Он знал, что к чему относится и какой дистанцией что с чем разделяется. Несмотря на глубокомысленную подоплеку всех его распоряжений, картина мира, сложившаяся в голове князя, с его идеалом круга, отдавала чем-то купеческим. По логике его дневника, должна существовать некая главная книга, книга книг, которую нельзя дописать до конца, но которая изначально дана в завершенном виде, нечто вроде предвосхищенного итога. Уж не око ли это, взирающее на князя в каждый миг его жизни? Князь вновь взялся за дневник и записал: «Своей деятельностью в качестве оскопителя петухов я продлеваю то, что пусть и не создано мною, но вверено моим заботам. Я сохраняю сотворенное тем, что генерализирую единичное — отдельного петуха, то есть превращаю его в каплуна. Таким образом, я препятствую становлению и размножению как атрибуту последнего, восстаю против всего конечного, преходящего, смертного. Я содействую тому, чтобы все было устремлено к более высокой цели, нежели нечто индивидуальное с червоточиной размельченной воли. Я отвращаю творение от ложного пути, выбранного им по младенческой прихоти. Я воссоздаю начало начал. Я первопричина и всякая живородная причина одновременно. Жизнедеятельность и пригодность такой твари, как петух, определяется поэтому не только одним Богом и не только самой тварью, и даже не отчасти Богом и отчасти тварью, но неразделимой силой Бога и твари при том условии, что творческое начало в петухе представляю я, ибо делаю из него каплуна. Относительная самостоятельность мира и его абсолютная независимость от Бога обретают во мне формулу совместимости этих противоположных принципов. Я лишаю петуха второй, живородной причины и возвращаю первоистину. Я могу обратить вспять процесс распада, обусловленный злом и чреватый обособлением, индивидуализацией, я могу совершить это хотя бы на своем птичьем дворе. А поскольку я „делаю“ петуха каплуном еще и для стола, я еще более споспешествую сохранению благ, о чем должен печься человек, ведь сам-то он конечен во всяком смысле. Сохранение мира есть „кулинарное искусство"».
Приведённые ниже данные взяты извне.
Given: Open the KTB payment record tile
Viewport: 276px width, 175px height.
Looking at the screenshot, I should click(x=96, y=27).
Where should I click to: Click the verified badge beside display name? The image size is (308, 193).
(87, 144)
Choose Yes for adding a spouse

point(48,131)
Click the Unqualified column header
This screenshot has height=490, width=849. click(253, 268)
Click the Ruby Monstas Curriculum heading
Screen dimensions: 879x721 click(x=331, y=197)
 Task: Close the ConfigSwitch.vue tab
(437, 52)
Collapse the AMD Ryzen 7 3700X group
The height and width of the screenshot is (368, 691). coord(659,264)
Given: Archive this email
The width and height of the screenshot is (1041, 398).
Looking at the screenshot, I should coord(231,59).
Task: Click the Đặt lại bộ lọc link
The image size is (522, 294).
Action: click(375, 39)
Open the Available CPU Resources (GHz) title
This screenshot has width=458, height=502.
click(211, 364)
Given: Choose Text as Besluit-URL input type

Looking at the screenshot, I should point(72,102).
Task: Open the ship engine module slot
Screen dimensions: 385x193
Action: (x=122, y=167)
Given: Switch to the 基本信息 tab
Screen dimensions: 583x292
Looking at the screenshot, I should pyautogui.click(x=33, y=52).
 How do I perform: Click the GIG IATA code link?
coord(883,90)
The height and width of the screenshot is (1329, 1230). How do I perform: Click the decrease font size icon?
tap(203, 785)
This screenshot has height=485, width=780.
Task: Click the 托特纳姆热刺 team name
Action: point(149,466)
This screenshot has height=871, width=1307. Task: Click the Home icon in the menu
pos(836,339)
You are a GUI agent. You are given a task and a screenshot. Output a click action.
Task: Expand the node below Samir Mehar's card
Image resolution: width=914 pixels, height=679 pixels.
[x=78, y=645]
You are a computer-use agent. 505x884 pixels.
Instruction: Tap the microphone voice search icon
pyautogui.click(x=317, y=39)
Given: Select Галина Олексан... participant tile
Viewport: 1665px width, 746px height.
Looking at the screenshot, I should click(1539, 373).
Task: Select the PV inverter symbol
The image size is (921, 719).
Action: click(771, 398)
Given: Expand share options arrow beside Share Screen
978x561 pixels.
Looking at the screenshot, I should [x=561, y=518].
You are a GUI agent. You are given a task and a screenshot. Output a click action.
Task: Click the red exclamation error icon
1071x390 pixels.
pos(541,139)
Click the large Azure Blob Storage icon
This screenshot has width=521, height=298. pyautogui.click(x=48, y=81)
Кастрации петухов князь Генрих обучился в Ле-Мане. Для него это было не только практическим упражнением, но и опытом создания системы, основанной на противопоставлении преходящего, в чем он видел лишь кажущуюся необходимость, непреходящему — той сфере, которую он стремился расширить. Он страстно бился с противниками кастрации, ибо не мог поверить в то, что все в мире определено раз и навсегда. Откорм петухов и их изоляцию от кур он считал близорукой тактикой, теоретическим убожеством и безответственным деянием по отношению к мировому целому. Его оппоненты цитировали Цезаря, он отвечал им изречениями Юстиниана и Оригена. Папским буллам он находил контраргумент в кастратском пении сотен дискантов, портрет Велутти[6]висел в его комнате. О нем и других он где-то вычитал, будто у них была белая плоть, для него это означало, что она обрела умиротворенность. «Какая прелесть!» — восхищался он, говоря об этом. В замке он рассказывал о выращивании бойцовых петухов, что глубоко претило ему, так как приводило к искажению самой петушиной природы.